I vertici della compagine avevano chiesto all’allenatore di ritirare la squadra dal match. Il mister, invece, ha fatto in modo che la farsa continuasse per evitare che qualcuno si fecesse più male di quanto non se ne fosse già fatto. Nessuno della dirigenza del Palo, però, ha sentito l’obbligo di scendere dalla tribuna per dare manforte ai suoi, mettendoci la faccia.

La battaglia si è consumata su facebook. L’allenatore annuncia l’addio prima della finale contro la vincente tra la terza e la quarta per la promozione in seconda categoria. Promozione che quasi certamente arriverà pur perdendo la finale, essendo noto a tutti il ripescaggio delle seconde. Il Palo, appunto. I vertici della società, dal canto loro, hanno messo in piedi la minaccia di sempre: “Senza di noi a Palo il calcio è finito”, volendo tradurre in parole povere.

Qualcuno non s’appettava certamente l’exploit del Palo Calcio e magari auspicava di fare incetta di sponsor per poi condurre un tranquillo campionato di metà classifica. Trendadue, che veniva da tre anni nei semi professionisti del Bisceglie, come Canà è riuscito a rompere le uova nel paniere.
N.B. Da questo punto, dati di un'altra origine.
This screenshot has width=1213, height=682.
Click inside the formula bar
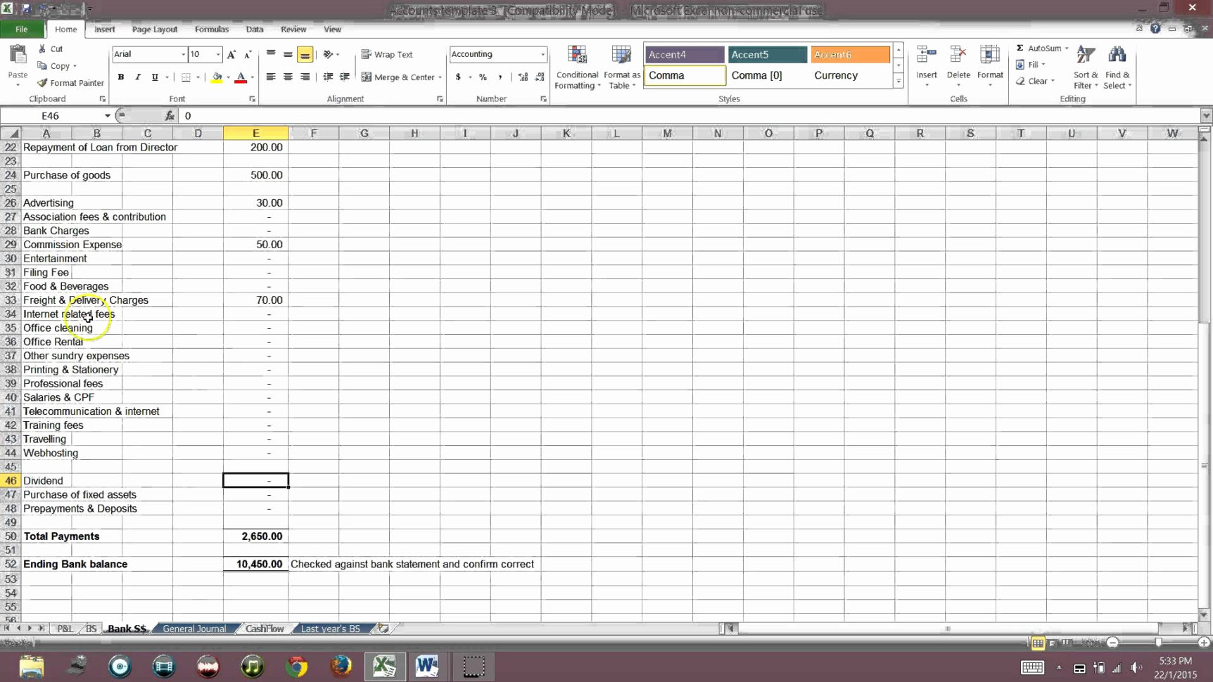(352, 115)
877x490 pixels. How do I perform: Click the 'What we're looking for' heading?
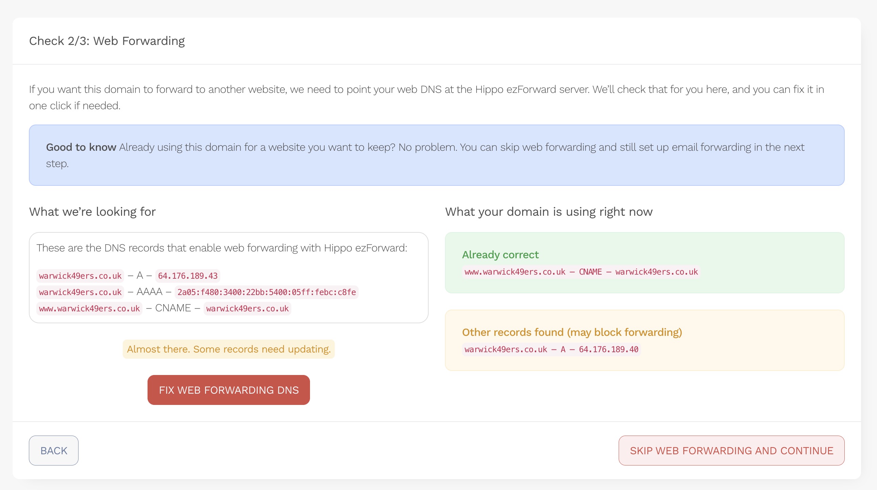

Qualcuno dice che vorrebbe prendersi la società, ma pare le cose non stiano in questo modo.

Ciò che di vero c’è in questa storia è che tanti imprenditori di Palo non si sono avvicinati alla società di calcio per colpa di quella dirigenza. Ora è arrivato il tempo di cambiare pagina, di smetterla con il solito ricatto del: “Con noi oppure portiamo via il calcio da Palo”. Se queste sono le promesse l’intero paese dovrebbe esservi grati doveste decidere di dedicarvi ad altro, anche perché non si è ben capito quali siano gli investimenti reali e quanto, invece, sia frutto di un’amministrazione comunale dalle maniche larghe.

Chissà che quegli imprenditori palesi, indispettiti da quella presenza al comando, non decidano di entrare in gioco, avendo la squadra dimostrato senza dubbi di che pasta è fatta. Siamo convinti che bene abbia fatto l’allenatore del Palo a far scendere in campo i suoi nel secondo tempo e bene farebbero i vertici del Palo Calcio ad andare a fomentare qualche altra piazza in cerca di riscatto calcistico.